13    The basis upon which I found the complete specification not to comply with the requirement in s 40(2)(a) that it describe the invention fully was that it did not set out the 1986 and 1991 methods of salification that were, in fact, the best method known to Servier of performing the invention. Servier’s amendment application identified how Servier contends that description should have been given in the patent. However, as presently drafted, that description omits two important additions, as Apotex pointed out, namely that in both cases the salifications resulted in a white crystalline substance or product. It would not be appropriate to reflect my reasons in a declaration that merely referred, as Servier contended, to numbered paragraphs in my reasons in which I summarised, among other material, what those two methods were.

14    I am of opinion that I should make a declaration to reflect the conclusion at which I arrived. That declaration will give content to and indicate the gist of my findings: Rural Press Limited v Australian Competition and Consumer Commission (2003) 216 CLR 53 at 91 [89] per Gummow, Hayne and Heydon JJ. Their Honours there explained how appropriate content should be given to declarations: 216 CLR at 91-92 [90], [94]-[95].

Conclusion

15    For these reasons I will make a declaration that the patent does not comply with s 40(2)(a) of the Act because it failed to describe the best method known to the patentee of performing the invention, namely:

The arginine salt has been made in the following manner. 12 g (32.56 mmol) of perindopril (free form) and 5.67 g (32.56 mmol) of L arginine were mixed and then dissolved in 150 ml of permuted water. The resulting mixture was filtered on a sintered filter to eliminate insoluble particles. The filtrated solution was then lyophilised (freeze dried). The residue was taken up again in 150 cc of anhydrous ethyl ether, stirred for two hours and passed through a sintered filter again, before being dried in a desiccator. This resulted in a white crystalline product weighing 16.58 g.
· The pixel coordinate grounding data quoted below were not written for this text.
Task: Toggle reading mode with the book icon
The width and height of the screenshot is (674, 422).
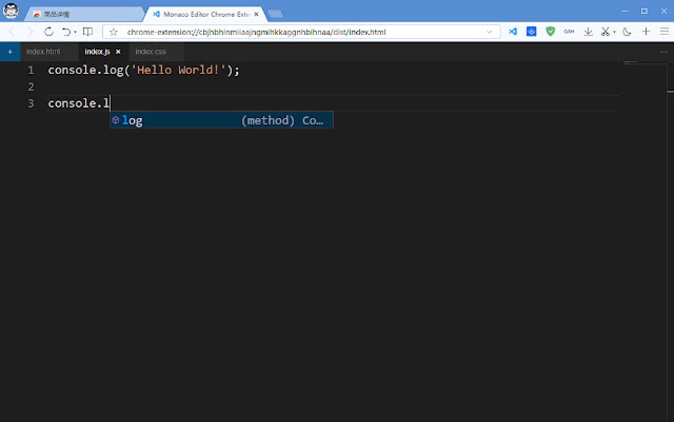Action: coord(88,31)

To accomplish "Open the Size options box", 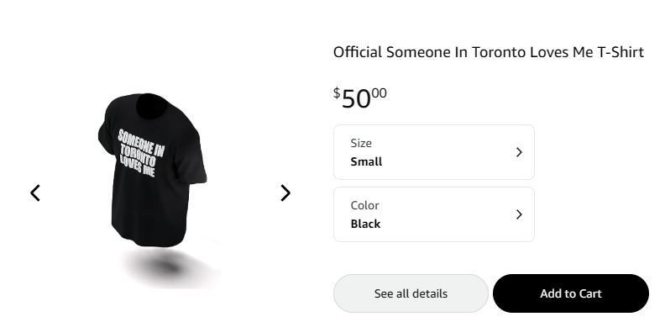I will click(x=434, y=152).
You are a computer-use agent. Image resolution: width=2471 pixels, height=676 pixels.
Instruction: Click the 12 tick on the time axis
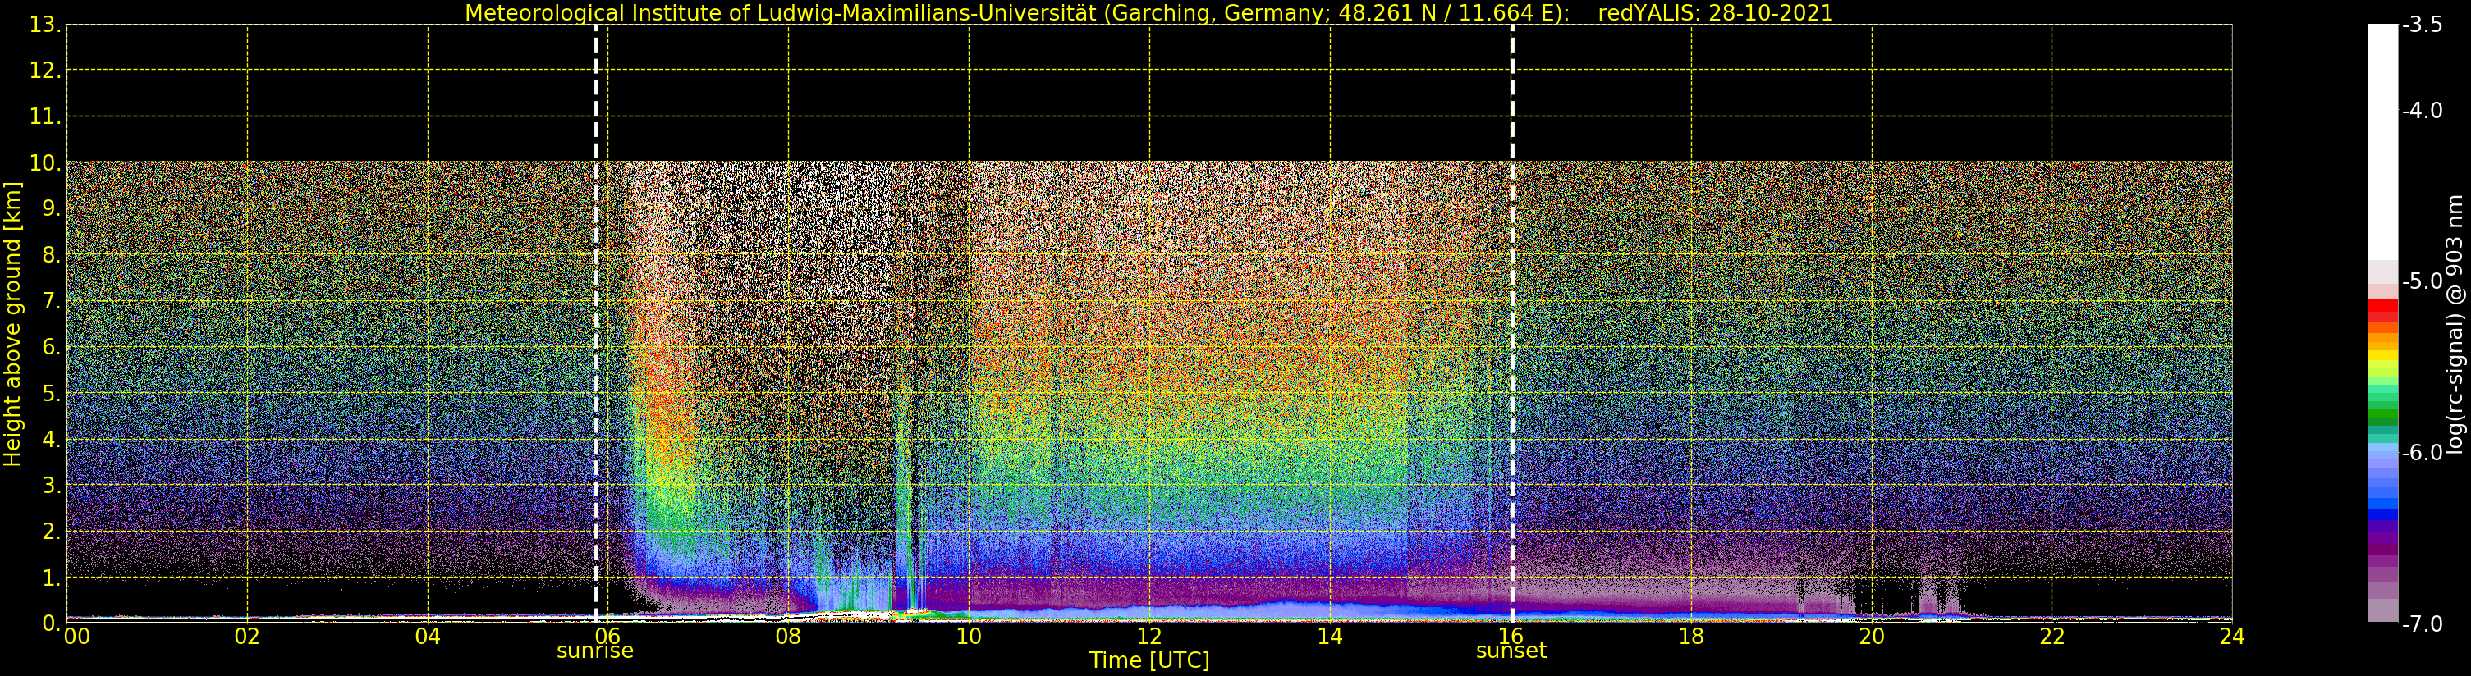pyautogui.click(x=1149, y=637)
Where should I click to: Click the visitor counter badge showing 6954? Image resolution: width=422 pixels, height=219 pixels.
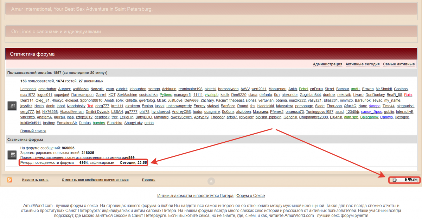coord(404,180)
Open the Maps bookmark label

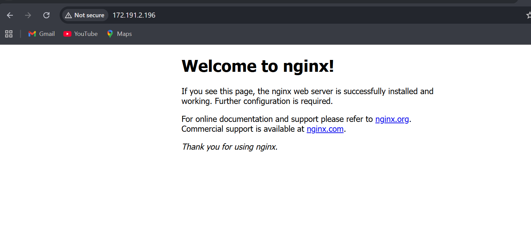pyautogui.click(x=124, y=34)
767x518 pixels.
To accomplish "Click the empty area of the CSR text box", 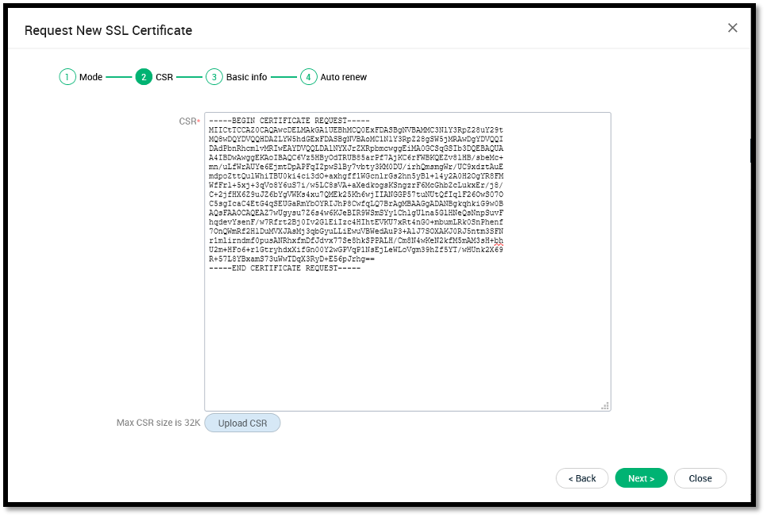I will tap(407, 342).
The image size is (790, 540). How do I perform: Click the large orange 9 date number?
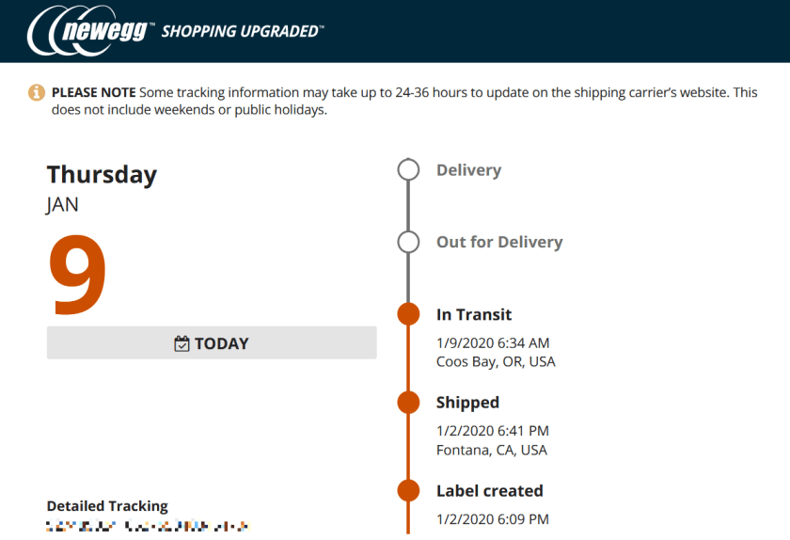point(78,273)
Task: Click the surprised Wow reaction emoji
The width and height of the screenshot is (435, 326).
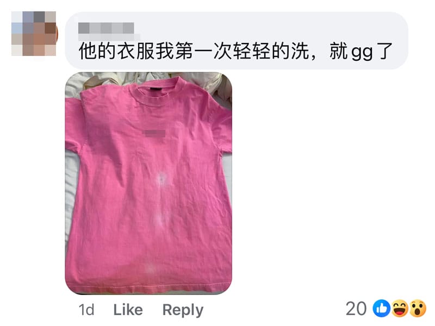Action: [x=418, y=308]
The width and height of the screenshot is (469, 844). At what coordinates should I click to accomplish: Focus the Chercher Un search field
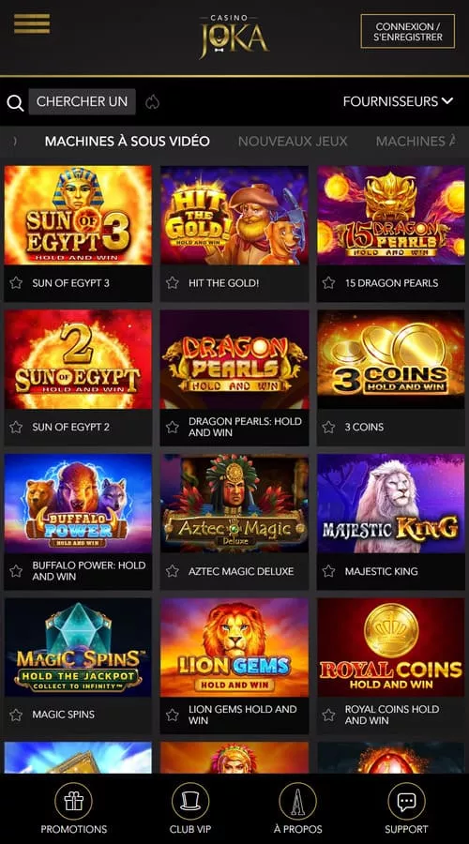82,101
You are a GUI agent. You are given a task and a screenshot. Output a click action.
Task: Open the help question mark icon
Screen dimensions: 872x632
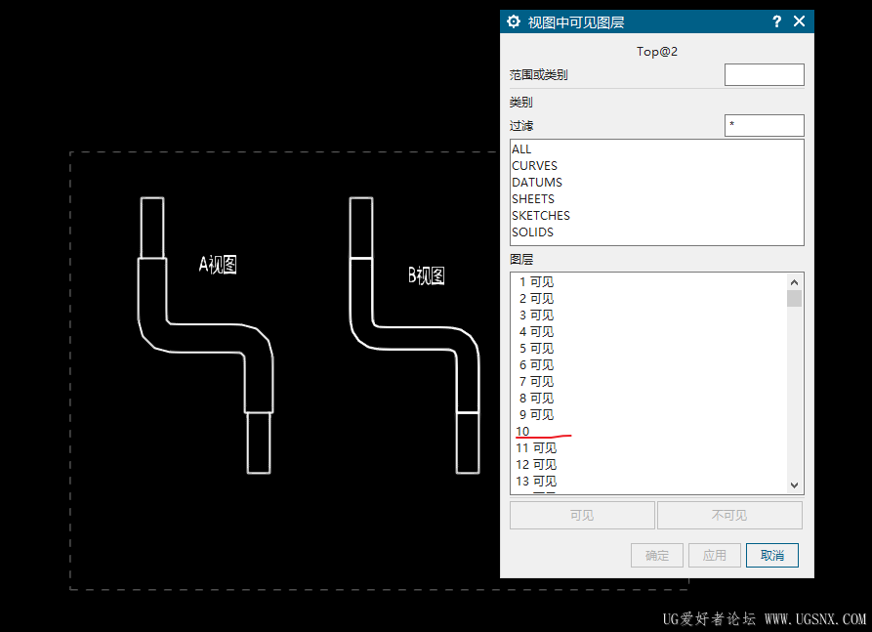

The arginine salt has also been made in the following manner. 16.268 g (44.15 mmol) of free form perindopril was mixed with 7.306 g (41.94 mmol) of L arginine and 50 ml of permuted water. Those three ingredients were mixed in a 100 ml spherical flask, resulting in a semi-limpid solution. This was stirred for 15-20 minutes and evaporated until dry. The residue was retaken in a trituration using 150 ml of anhydrous ether. The solution was stirred overnight. Then the product was filtered under a vacuum, washed again with anhydrous ether and dried again in a desiccator under another vacuum. This produced 21.29 g of white crystalline substance, being perindopril arginine.

16    I have added emphasis in those descriptions to indicate the amendment that Servier made to its initial proposed wording for the passages it seeks be inserted on page 3A of the patent. Servier added the emphasised sentences to its proposed amendment following the argument on 26 May 2014. I will give directions to bring the amendment application to hearing.

I certify that the preceding sixteen (16) numbered paragraphs are a true copy of the Reasons for Judgment herein of the Honourable Justice Rares.